DATA EXTRACT Block Start

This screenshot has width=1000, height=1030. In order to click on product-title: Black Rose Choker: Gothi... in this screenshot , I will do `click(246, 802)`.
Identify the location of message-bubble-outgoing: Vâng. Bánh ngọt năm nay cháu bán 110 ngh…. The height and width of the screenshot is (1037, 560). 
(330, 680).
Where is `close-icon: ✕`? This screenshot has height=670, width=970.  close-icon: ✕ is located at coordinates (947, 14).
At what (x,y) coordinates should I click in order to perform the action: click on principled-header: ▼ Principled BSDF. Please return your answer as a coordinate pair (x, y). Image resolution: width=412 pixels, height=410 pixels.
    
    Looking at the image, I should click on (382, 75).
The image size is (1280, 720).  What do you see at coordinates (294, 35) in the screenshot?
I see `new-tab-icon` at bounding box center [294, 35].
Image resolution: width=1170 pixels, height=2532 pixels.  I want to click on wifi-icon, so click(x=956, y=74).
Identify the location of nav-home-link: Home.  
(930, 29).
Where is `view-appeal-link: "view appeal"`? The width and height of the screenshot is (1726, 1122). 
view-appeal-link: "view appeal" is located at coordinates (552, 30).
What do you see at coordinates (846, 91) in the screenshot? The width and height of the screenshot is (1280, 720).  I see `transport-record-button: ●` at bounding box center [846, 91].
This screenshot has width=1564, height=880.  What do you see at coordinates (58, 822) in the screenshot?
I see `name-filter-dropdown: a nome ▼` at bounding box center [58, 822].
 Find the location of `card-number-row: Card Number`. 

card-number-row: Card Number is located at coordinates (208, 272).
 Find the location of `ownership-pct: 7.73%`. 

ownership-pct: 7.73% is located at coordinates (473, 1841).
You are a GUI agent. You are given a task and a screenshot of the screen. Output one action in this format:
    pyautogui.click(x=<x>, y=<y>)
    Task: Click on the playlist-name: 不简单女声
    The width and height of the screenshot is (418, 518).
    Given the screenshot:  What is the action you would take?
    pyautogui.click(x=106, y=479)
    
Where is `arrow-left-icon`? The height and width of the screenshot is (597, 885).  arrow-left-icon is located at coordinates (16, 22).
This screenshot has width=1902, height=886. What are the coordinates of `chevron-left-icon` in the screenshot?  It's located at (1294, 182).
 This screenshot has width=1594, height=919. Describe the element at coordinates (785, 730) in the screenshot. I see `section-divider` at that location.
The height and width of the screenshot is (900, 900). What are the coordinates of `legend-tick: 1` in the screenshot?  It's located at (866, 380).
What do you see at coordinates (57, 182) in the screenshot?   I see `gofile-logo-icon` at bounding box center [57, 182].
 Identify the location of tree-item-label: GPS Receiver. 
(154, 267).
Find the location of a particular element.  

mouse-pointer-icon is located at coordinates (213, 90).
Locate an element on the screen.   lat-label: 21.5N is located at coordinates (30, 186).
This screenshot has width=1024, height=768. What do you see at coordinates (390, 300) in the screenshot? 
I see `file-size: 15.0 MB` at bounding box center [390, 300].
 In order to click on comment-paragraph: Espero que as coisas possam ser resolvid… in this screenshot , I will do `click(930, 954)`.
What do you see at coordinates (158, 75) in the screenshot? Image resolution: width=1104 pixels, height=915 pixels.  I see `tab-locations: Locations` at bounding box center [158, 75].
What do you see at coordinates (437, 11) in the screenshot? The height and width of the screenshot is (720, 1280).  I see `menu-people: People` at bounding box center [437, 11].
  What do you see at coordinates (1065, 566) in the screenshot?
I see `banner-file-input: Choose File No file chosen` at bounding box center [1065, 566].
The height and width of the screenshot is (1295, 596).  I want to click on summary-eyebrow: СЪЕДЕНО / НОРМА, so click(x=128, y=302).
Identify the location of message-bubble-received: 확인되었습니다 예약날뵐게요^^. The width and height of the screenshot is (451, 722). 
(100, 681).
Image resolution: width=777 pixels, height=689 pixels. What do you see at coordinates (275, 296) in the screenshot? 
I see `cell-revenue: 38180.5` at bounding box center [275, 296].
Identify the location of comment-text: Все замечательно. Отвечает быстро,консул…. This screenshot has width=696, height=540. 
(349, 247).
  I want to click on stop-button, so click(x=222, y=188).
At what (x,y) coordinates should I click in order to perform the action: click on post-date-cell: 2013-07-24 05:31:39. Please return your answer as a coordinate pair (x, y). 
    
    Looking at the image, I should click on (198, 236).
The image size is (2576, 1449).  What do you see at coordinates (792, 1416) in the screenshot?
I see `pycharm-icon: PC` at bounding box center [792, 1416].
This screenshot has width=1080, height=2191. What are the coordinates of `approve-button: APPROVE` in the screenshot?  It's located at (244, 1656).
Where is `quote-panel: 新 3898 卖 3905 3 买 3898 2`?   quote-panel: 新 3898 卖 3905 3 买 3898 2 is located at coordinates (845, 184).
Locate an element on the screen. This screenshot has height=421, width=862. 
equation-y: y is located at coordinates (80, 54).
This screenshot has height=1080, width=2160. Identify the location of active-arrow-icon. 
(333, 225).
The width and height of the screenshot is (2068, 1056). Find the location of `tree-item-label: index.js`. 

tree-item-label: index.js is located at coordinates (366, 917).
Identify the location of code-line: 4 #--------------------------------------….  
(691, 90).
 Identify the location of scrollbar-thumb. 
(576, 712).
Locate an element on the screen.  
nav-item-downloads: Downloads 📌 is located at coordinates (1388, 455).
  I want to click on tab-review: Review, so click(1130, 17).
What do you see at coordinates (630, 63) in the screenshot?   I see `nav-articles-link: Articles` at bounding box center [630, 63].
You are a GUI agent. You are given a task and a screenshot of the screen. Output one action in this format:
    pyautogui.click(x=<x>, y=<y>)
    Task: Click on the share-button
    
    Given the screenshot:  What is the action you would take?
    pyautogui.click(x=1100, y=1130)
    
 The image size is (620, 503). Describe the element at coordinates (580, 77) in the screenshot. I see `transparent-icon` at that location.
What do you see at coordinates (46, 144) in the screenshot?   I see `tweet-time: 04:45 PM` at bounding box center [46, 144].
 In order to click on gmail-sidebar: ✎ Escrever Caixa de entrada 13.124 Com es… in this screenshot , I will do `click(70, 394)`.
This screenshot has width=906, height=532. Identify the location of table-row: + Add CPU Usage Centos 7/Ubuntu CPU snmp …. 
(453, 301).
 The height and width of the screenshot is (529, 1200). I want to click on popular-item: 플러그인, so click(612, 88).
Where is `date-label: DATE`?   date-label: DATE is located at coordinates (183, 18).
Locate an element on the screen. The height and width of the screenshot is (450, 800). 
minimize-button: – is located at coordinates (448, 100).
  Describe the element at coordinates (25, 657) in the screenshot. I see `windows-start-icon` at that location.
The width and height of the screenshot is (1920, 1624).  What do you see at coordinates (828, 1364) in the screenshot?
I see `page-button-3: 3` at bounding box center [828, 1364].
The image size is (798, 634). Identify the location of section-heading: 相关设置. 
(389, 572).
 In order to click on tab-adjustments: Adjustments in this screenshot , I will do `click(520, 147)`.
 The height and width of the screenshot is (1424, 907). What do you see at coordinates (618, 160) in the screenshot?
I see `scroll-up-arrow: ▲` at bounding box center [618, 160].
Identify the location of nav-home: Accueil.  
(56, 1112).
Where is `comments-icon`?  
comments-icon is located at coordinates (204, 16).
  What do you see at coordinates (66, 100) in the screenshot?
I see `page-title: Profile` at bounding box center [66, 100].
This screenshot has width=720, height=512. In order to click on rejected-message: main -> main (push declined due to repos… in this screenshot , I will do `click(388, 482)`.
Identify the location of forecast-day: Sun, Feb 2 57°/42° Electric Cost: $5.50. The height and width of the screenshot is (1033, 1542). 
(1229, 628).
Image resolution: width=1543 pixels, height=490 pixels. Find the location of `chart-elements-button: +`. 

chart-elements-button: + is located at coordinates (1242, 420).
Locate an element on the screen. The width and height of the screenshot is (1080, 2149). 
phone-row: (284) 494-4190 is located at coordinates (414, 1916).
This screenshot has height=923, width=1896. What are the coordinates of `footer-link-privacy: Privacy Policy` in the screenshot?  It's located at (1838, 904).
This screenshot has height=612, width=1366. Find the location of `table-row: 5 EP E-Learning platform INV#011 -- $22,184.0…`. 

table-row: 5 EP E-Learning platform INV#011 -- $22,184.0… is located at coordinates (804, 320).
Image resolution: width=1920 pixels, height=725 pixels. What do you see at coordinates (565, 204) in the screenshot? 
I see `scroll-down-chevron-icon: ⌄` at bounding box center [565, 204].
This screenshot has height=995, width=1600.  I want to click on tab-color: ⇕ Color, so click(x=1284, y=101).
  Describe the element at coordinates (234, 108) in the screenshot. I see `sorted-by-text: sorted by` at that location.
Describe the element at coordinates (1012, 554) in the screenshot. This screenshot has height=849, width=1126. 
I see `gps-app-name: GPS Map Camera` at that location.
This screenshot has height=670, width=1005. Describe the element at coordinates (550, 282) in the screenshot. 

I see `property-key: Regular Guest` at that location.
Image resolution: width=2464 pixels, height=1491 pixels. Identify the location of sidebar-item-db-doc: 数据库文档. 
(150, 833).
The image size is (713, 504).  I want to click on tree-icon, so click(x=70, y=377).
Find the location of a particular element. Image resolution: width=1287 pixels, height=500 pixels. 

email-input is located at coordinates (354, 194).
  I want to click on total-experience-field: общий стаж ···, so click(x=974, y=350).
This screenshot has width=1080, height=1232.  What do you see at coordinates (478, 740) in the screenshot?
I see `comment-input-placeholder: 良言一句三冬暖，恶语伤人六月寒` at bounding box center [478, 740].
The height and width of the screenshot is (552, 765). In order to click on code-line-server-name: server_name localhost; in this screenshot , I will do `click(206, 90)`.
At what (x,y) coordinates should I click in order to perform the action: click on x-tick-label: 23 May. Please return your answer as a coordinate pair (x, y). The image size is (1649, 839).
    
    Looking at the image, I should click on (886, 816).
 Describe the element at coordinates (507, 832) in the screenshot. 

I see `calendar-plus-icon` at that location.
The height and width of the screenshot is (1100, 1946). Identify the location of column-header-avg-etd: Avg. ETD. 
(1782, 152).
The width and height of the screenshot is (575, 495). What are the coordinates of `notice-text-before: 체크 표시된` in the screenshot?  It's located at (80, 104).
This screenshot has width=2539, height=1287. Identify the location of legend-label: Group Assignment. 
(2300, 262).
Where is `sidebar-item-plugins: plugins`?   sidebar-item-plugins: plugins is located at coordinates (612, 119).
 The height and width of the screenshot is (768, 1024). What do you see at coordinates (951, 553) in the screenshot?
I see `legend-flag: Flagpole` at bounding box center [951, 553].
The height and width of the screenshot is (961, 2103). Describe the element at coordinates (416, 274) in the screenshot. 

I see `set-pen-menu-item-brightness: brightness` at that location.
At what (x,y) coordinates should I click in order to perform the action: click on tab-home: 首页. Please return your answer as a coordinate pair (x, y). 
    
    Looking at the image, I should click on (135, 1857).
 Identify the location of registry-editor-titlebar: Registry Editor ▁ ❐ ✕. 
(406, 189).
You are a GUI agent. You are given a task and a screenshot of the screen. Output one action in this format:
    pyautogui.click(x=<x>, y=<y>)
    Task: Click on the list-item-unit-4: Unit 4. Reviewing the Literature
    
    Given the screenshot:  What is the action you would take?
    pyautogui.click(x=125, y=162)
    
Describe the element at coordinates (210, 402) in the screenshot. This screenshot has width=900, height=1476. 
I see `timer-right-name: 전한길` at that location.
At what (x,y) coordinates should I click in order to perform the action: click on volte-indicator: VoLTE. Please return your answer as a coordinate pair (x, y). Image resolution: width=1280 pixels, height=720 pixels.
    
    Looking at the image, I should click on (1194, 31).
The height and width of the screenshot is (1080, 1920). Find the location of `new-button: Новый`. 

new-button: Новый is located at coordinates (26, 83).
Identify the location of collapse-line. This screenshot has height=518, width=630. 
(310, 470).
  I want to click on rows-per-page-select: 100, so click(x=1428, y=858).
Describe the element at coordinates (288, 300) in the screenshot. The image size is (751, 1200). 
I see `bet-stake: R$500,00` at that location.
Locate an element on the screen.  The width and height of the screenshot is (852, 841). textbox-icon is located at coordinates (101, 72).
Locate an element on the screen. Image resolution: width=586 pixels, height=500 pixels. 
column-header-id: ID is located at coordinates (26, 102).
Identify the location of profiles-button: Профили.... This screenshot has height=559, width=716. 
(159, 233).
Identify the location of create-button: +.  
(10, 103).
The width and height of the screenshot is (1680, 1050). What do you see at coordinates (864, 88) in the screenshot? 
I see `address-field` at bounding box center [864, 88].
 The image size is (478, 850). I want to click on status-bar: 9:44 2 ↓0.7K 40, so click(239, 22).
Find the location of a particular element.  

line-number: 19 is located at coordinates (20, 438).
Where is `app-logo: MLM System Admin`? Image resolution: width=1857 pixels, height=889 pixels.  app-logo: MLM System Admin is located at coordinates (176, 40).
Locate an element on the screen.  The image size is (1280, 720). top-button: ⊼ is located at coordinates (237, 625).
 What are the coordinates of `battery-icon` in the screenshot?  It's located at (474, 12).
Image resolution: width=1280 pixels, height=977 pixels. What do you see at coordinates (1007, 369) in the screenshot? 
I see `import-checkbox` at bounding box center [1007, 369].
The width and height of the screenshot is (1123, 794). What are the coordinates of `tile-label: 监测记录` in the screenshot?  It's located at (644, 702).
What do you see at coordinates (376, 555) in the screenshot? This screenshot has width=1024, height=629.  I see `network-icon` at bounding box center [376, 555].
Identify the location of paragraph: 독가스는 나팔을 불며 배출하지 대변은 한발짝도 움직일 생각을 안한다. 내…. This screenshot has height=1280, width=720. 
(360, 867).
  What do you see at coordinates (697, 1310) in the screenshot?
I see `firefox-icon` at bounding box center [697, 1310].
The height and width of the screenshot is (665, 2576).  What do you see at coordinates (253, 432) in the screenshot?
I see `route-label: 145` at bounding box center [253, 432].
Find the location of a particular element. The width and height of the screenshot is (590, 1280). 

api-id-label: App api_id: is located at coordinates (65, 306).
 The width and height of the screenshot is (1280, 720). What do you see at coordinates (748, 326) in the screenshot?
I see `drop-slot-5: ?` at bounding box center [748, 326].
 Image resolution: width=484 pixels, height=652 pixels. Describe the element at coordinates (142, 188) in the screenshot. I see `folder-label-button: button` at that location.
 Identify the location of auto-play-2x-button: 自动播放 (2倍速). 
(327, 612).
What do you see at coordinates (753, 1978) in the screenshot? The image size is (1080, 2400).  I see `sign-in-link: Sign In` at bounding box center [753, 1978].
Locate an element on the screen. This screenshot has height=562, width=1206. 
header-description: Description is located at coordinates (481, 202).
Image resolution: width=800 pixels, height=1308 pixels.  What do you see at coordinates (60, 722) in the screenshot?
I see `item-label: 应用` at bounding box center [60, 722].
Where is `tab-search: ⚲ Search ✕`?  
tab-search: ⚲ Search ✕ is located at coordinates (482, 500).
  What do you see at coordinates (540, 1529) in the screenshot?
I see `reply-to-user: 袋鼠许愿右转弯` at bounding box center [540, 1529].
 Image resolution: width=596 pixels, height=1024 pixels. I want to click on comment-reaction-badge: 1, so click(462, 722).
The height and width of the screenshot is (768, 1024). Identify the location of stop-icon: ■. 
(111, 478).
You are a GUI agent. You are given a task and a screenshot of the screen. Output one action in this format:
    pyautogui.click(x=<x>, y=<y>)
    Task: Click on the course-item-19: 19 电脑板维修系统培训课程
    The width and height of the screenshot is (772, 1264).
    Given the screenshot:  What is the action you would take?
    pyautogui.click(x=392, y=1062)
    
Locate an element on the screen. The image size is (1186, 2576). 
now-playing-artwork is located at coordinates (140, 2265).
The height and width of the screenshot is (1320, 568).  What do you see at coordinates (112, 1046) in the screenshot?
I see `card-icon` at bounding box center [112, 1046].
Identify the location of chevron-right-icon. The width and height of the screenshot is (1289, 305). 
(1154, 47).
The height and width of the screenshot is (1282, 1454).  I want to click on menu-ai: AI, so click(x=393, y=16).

DATA EXTRACT Block End

■ ACTIVITY ■
Render the stretch of rows from the start through the line containing "card-number-row: Card Number is" as a Markdown table with the columns Number and Line, leaving out blank lines.

■ RESPONSE ■
| Number | Line |
|---|---|
| 1 | This screenshot has width=1000, height=1030. In order to click on product-title: Black Rose Choker: Gothi... in this screenshot , I will do `click(246, 802)`. |
| 2 | Identify the location of message-bubble-outgoing: Vâng. Bánh ngọt năm nay cháu bán 110 ngh…. The height and width of the screenshot is (1037, 560).  |
| 3 | (330, 680). |
| 4 | Where is `close-icon: ✕`? This screenshot has height=670, width=970.  close-icon: ✕ is located at coordinates (947, 14). |
| 5 | At what (x,y) coordinates should I click in order to perform the action: click on principled-header: ▼ Principled BSDF. Please return your answer as a coordinate pair (x, y). Image resolution: width=412 pixels, height=410 pixels. |
| 6 |     Looking at the image, I should click on (382, 75). |
| 7 | The image size is (1280, 720).  What do you see at coordinates (294, 35) in the screenshot? |
| 8 | I see `new-tab-icon` at bounding box center [294, 35]. |
| 9 | Image resolution: width=1170 pixels, height=2532 pixels.  I want to click on wifi-icon, so click(x=956, y=74). |
| 10 | Identify the location of nav-home-link: Home.   |
| 11 | (930, 29). |
| 12 | Where is `view-appeal-link: "view appeal"`? The width and height of the screenshot is (1726, 1122).  |
| 13 | view-appeal-link: "view appeal" is located at coordinates (552, 30). |
| 14 | What do you see at coordinates (846, 91) in the screenshot? The width and height of the screenshot is (1280, 720).  I see `transport-record-button: ●` at bounding box center [846, 91]. |
| 15 | This screenshot has width=1564, height=880.  What do you see at coordinates (58, 822) in the screenshot? |
| 16 | I see `name-filter-dropdown: a nome ▼` at bounding box center [58, 822]. |
| 17 |  Find the location of `card-number-row: Card Number`.  |
| 18 | card-number-row: Card Number is located at coordinates (208, 272). |